The Lung Wedge Resection

Nov. 27 2019 by Sheherzad Raza Preisler Blog Editor
The Lung Wedge Resection

About 13% of all new cases of cancer in the United States are lung cancer. The American Cancer Society (ACS) estimates that that there will be over 228,000 new cases of the disease diagnosed in the US this year alone, with more than 142,000 individuals losing their lives to the disease this year as well. The disease has a particularly high mortality rate: every year, more individuals succumb to lung cancer than to breast, prostate, and colon cancers combined. 

While early stage lung cancer is generally asymptomatic, signs may crop up once the disease has reached an advanced stage. Symptoms of advanced stage lung cancer may include:

  • Bone pain
  • Unintentional weight loss
  • Headache
  • Hoarseness of voice
  • Shortness of breath
  • A new, persistent cough
  • Coughing up blood (even in small amounts)

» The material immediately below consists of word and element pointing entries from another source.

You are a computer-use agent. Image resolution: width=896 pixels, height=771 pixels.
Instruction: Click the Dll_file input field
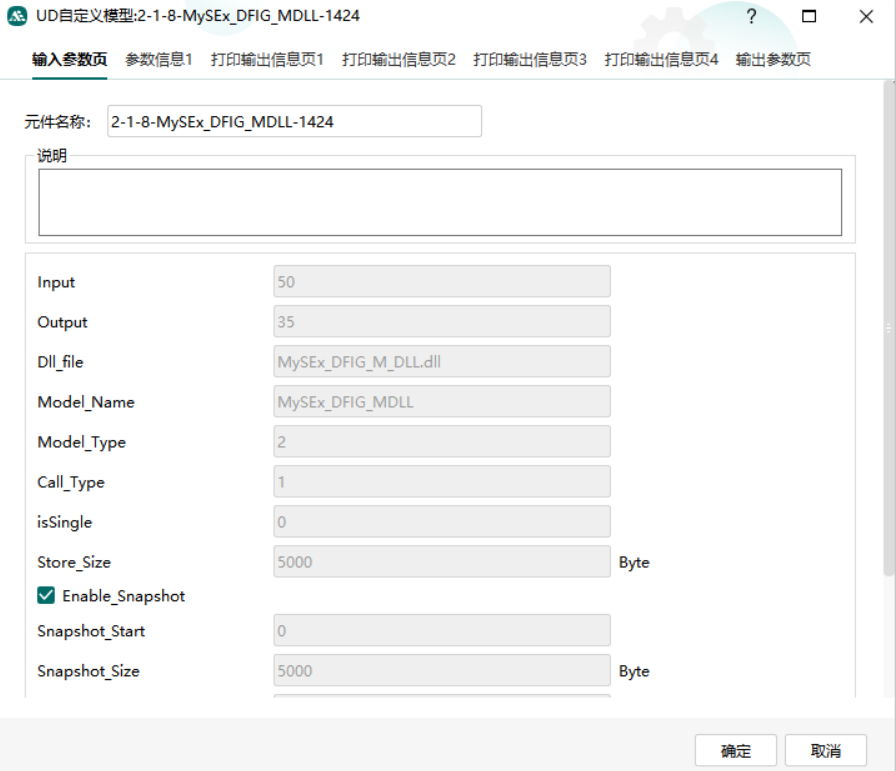pyautogui.click(x=441, y=362)
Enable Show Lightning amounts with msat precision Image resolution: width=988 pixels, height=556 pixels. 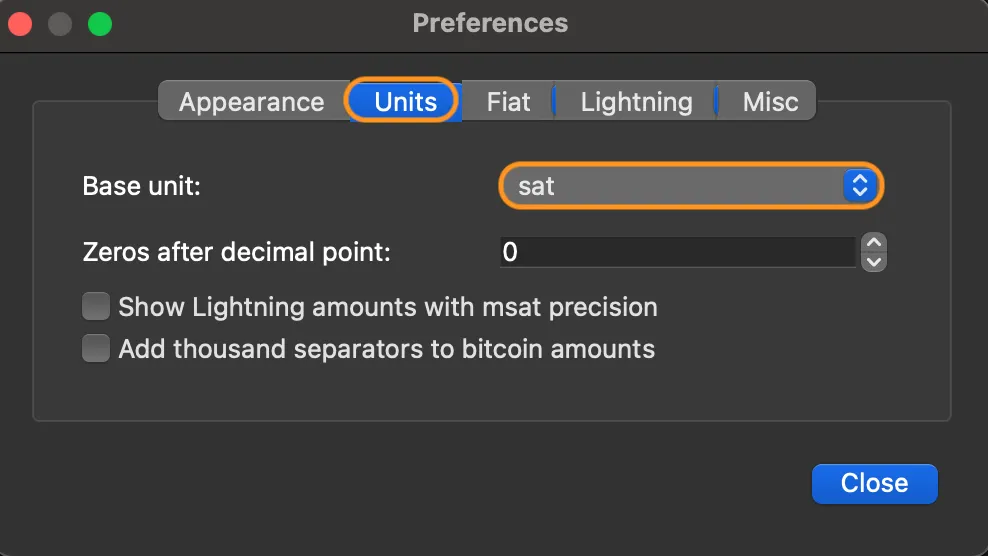tap(96, 306)
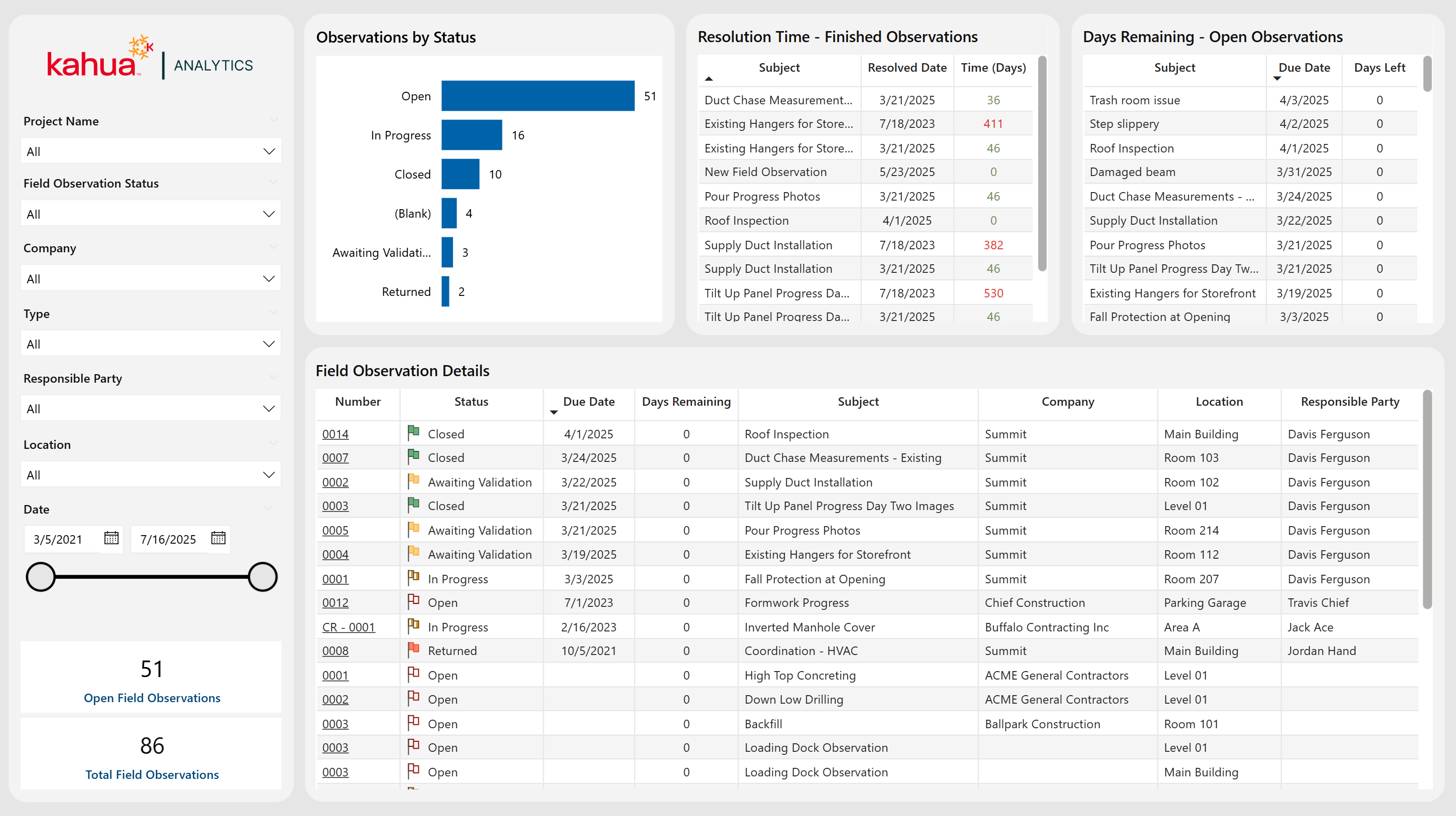The width and height of the screenshot is (1456, 816).
Task: Open the Location filter dropdown
Action: pos(150,474)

If your doctor suspects you may have lung cancer and finds a suspicious nodule or other type of mass, they may perform a procedure known as a lung resection. There are three major types of lung resection:

  1. Wedge resection: a piece of the lung is surgically removed
  2. Lobectomy: an entire lobe of the lung is surgically removed
  3. Pneumonectomy: the entire lung is surgically removed

The type of lung resection you receive will depend on the problem at hand, and a surgeon may even be able to perform the procedure via minimally invasive techniques.

Lung wedge resection, in particular, involves removing a small wedge-shaped piece of lung tissue to help diagnose lung cancer. It’s considered a great procedure for the treatment of non-small cell lung cancer (NSCLC) in particular, which sometimes needs the removal of small cancer cell lesions called lung nodules. It can be performed as long as the nodules aren’t buried deep inside of the lung tissue.

A wedge resection is also the preferred treatment route for individuals who wouldn’t be able to tolerate the removal of a large portion of their lung–in other words, it can be a viable alternative to a lobectomy. Wedge resections are often done as a complementary therapy to radiation therapy and/or chemotherapy.